Sentiment Service

Overview

The Sentiment service is a hybrid HTTP + gRPC microservice that analyzes comment text and classifies it into one of four categories: positive, negative, neutral, or unrelated. It includes consumer registration, rate limiting, caching, and intentional failure simulation.

Dual Protocol Support:

gRPC (Port 3004): Primary interface for sentiment analysis and consumer registration
HTTP (Port 3005): Health checks, monitoring, and statistics endpoints

Purpose

Classify comment sentiment using keyword matching
Provide authenticated access via consumer registration
Enforce rate limits (100/sec auth, 10/sec unauth)
Cache results to reduce redundant analysis
Simulate real-world service failures
Expose health and monitoring endpoints via HTTP

Architecture

┌─────────────────────────────────────────────┐
│         Sentiment Service                   │
│                                             │
│  ┌──────────────┐      ┌──────────────┐   │
│  │ HTTP Server  │      │ gRPC Server  │   │
│  │ (Port 3005)  │      │ (Port 3004)  │   │
│  └──────┬───────┘      └──────┬───────┘   │
│         │                     │            │
│         ▼                     │            │
│  ┌─────────────┐      ┌───────┴────────┐  │
│  │   Health    │      │    Register    │  │
│  │  Endpoint   │      │    Consumer    │  │
│  │   /health   │      └────────────────┘  │
│  └─────────────┘              │            │
│                                │            │
│                        ┌───────┴────────┐  │
│                        │    Analyze     │  │
│                        │   Sentiment    │  │
│                        └───────┬────────┘  │
│                                │            │
│                   ┌────────────┴────────┐  │
│                   │                     │  │
│                   ▼                     ▼  │
│           ┌───────────┐         ┌──────────────┐
│           │   Rate    │         │   LRU Cache  │
│           │  Limiter  │         │  (500 items) │
│           └───────────┘         └──────────────┘
│                   │                     │  │
│                   └────────┬────────────┘  │
│                            ▼               │
│                  ┌──────────────────┐     │
│                  │  Keyword Matcher │     │
│                  │ (classification) │     │
│                  └──────────────────┘     │
└─────────────────────────────────────────────┘

Port Assignment:

3004: gRPC service (sentiment analysis, registration)

Source material.

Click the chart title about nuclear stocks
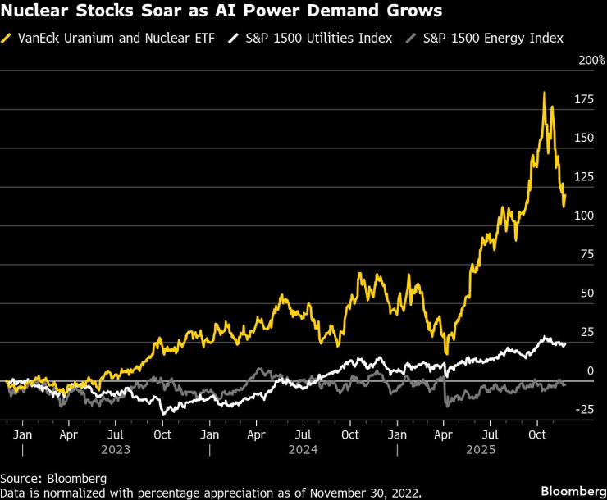coord(221,12)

What to produce. Reproduce the passage of the Sentiment service document from "The Sentiment service" up to and including "auth, 10/sec unauth)". The material plays no part in what is asked here.

Written answer.
The Sentiment service is a hybrid HTTP + gRPC microservice that analyzes comment text and classifies it into one of four categories: positive, negative, neutral, or unrelated. It includes consumer registration, rate limiting, caching, and intentional failure simulation.

Dual Protocol Support:

gRPC (Port 3004): Primary interface for sentiment analysis and consumer registration
HTTP (Port 3005): Health checks, monitoring, and statistics endpoints

Purpose

Classify comment sentiment using keyword matching
Provide authenticated access via consumer registration
Enforce rate limits (100/sec auth, 10/sec unauth)